*TEXT*:

►

Die Union und der Fall Möritz Chance verpasst, klare Kante zu zeigen

Die Vorgänge rund um den wegen Nazi-Kontakten und eines Tattoos umstrittenen CDU-Lokalpolitikers Möritz sind ein Trauerspiel. Vermutlich hat man in der Berliner Unionsspitze lange Zeit geglaubt, die Angelegenheit ist weit weg in Sachsen-Anhalt, was geht’s uns an?

 Hagen Strauss

Hagen Strauss

Foto: SZ/Robby Lorenz

Sehr viel jedoch. Denn bröckeln unten die Steine, bricht irgendwann auch der Rest zusammen. In Berlin ist das Aufatmen jedenfalls jetzt groß, dass der umstrittene „Parteifreund“ nach einem Ultimatum selber die Reißleine gezogen hat. Zur Tagesordnung kann man freilich nicht übergehen.

◄

*BEREITGESTELLTE DATEN*:
►

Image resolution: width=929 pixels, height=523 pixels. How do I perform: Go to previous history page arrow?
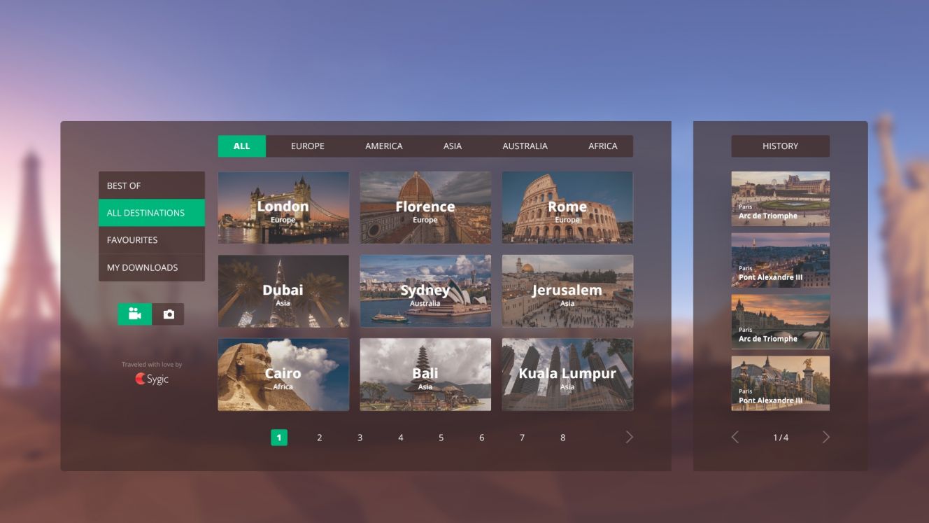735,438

◄
►

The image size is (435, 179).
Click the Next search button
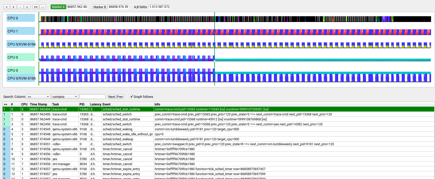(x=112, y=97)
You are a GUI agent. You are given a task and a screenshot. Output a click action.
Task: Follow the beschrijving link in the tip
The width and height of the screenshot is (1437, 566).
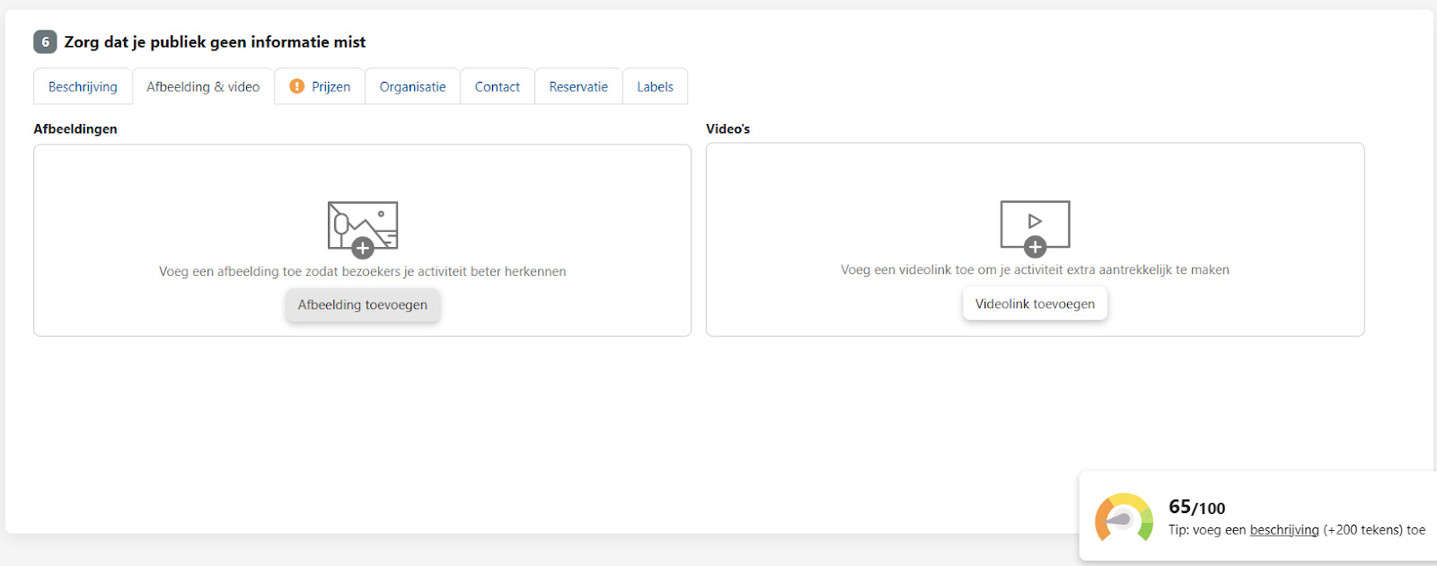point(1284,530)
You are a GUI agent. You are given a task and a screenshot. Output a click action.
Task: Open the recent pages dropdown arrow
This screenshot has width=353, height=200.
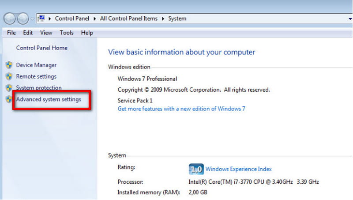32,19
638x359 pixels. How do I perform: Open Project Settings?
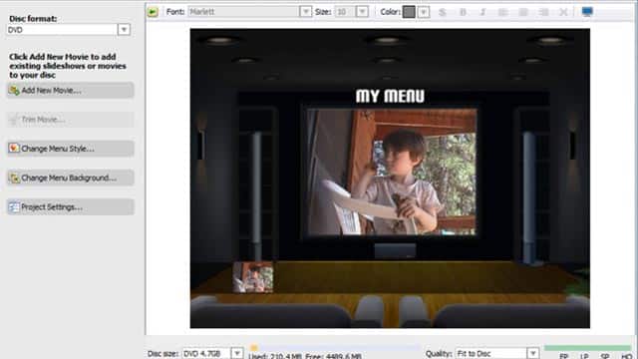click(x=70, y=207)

◄

*DEINE AUFGABEN*:
**A)** Aktualisiere im Text den Abschnitt zwischen „Die Union und“ und „freilich nicht übergehen.“ einschließlich, indem du „Reißleine“ durch „Notbremse“ ersetzt. Gib den Abschnitt danach vollständig wieder.
**B)** Weshalb ist der CDU-Lokalpolitiker Möritz laut Text umstritten?

*LÖSUNGEN*:
**A)**
Die Union und der Fall Möritz Chance verpasst, klare Kante zu zeigen

Die Vorgänge rund um den wegen Nazi-Kontakten und eines Tattoos umstrittenen CDU-Lokalpolitikers Möritz sind ein Trauerspiel. Vermutlich hat man in der Berliner Unionsspitze lange Zeit geglaubt, die Angelegenheit ist weit weg in Sachsen-Anhalt, was geht’s uns an?

 Hagen Strauss

Hagen Strauss

Foto: SZ/Robby Lorenz

Sehr viel jedoch. Denn bröckeln unten die Steine, bricht irgendwann auch der Rest zusammen. In Berlin ist das Aufatmen jedenfalls jetzt groß, dass der umstrittene „Parteifreund“ nach einem Ultimatum selber die Notbremse gezogen hat. Zur Tagesordnung kann man freilich nicht übergehen.

**B)** Wegen Nazi-Kontakten und eines Tattoos.